А если совсем бесплатно
В раннем СССР попытались пойти еще дальше и создать театры, в котором не только зритель не платил бы за вход, но и актеры работали бы за «спасибо». В массы была запущена идея, что, отработав смену у станка, практически всякий вечером может перевоплотиться в актера и достойно отыграть на сцене. Так появились ТРАМы – театры рабочей молодежи, состоявшие исключительно из любителей.
Участвовать в таких проектах было очень весело – юноши и девушки творчески реализовывались и попутно влюблялись. А вот создать таким образом по-настоящему качественное зрелище внезапно оказалось непросто. Вдруг выяснилось, что для этого нужны настоящие авторы, режиссеры, артисты, нужна профессиональная подготовка.
Одним из немногих ТРАМов, достойно переживших переход из любительской лиги в профессиональную, оказался московский. Там быстро закончили эксперимент с самодеятельностью и пригласили специалистов: в театре работал Михаил Булгаков, музыку писал Исаак Дунаевский, с актерами занималась дочь Мейерхольда Ирина Хольд и т.д. Со временем театр стал одним из лучших в стране – сегодня мы знаем его под именем Ленком.
А что же «Щелкунчик»
Надо полагать, на премьеру балета «Щелкунчик» в 1892 году в Мариинском театре билетов тоже было не достать, за них бились в ночных очередях и переплачивали барышникам. Но премьера петербуржцев скорее разочаровала, как ранее разочаровало «Лебединое озеро». Писали, что балет поставлен слишком роскошно, за гранью хорошего вкуса, что он детский и взрослому зрителю не интересен, что постановка смертельно скучна. И все бы ладно: неуспех премьеры можно списать на огрехи первой постановки, мы с вами ее не видели и судить не можем. Но писали ведь – внимание! – что и музыка слишком слаба!

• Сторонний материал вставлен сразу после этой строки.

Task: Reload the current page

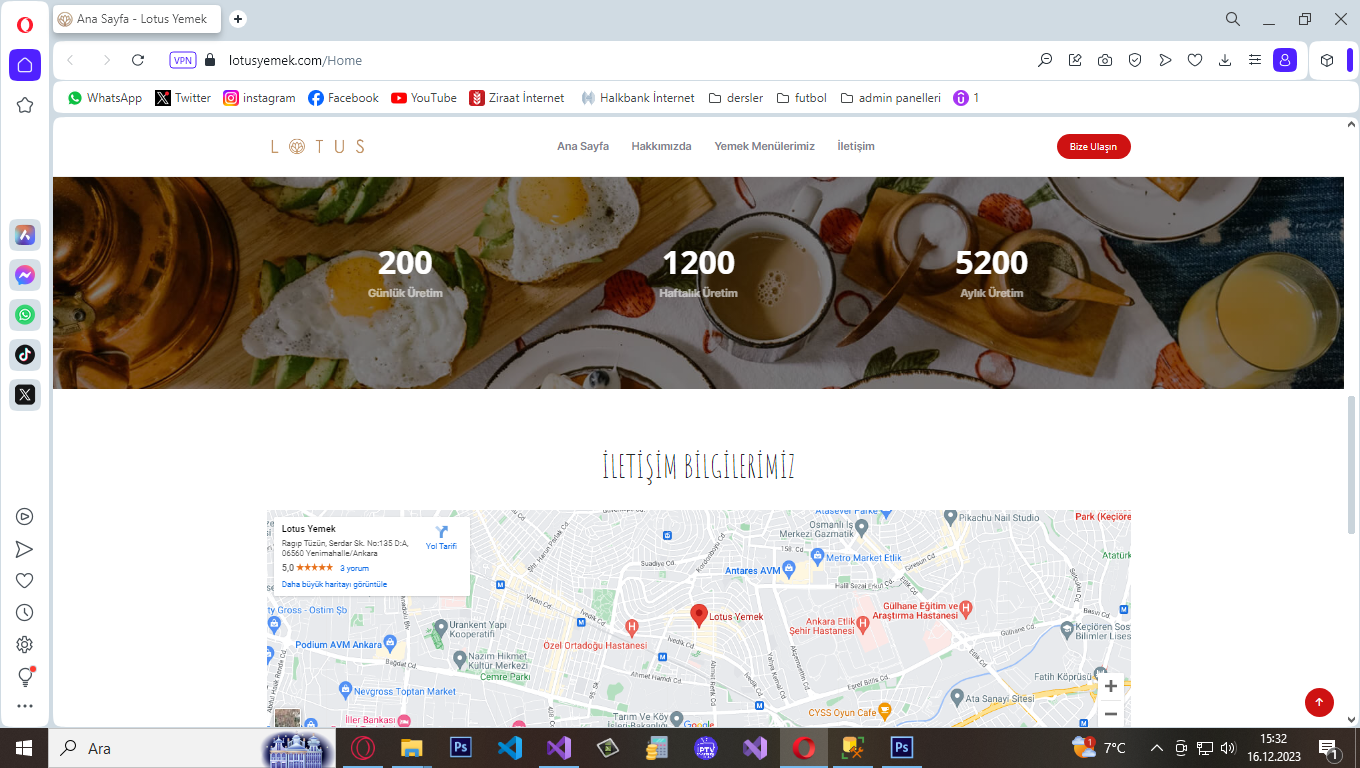Action: tap(138, 60)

Понадобилось время, чтобы шедевр Чайковского оценили. Чтобы были созданы более совершенные его постановки, ставшие каноническими – Василия Вайнонена в Мариинке и Юрия Григоровича в Большом. В целом же, балет живет на главных российских сценах уже больше 130 лет и окончательно утвердился в роли главного предрождественского и предновогоднего спектакля. Поход на «Щелкунчика» стал еще одной зимней традицией.

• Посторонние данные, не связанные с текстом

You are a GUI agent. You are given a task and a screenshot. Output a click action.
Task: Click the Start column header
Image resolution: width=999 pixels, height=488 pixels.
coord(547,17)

Просто вычеркните из нее борьбу за билеты в самый-самый главный театр на самую-самую историческую сцену. Оставьте это тем, для кого дорогая ложа в престижном театре остается свидетельством собственного преуспеяния. Громкие имена и раскрученный бренд не гарантируют хорошего спектакля, как их отсутствие не является залогом неудачной постановки.
«Щелкунчика» перед Новым годом дают, кажется, все балетные труппы страны – от детских и любительских до профессиональных. На «неглавные» постановки даже в Москве до сих пор можно попасть за 600–800 рублей. Сходите сами, покажите эту прекрасную сказку своим детям. Тем, кто любит театр, а не «себя в театре», он все еще доступен.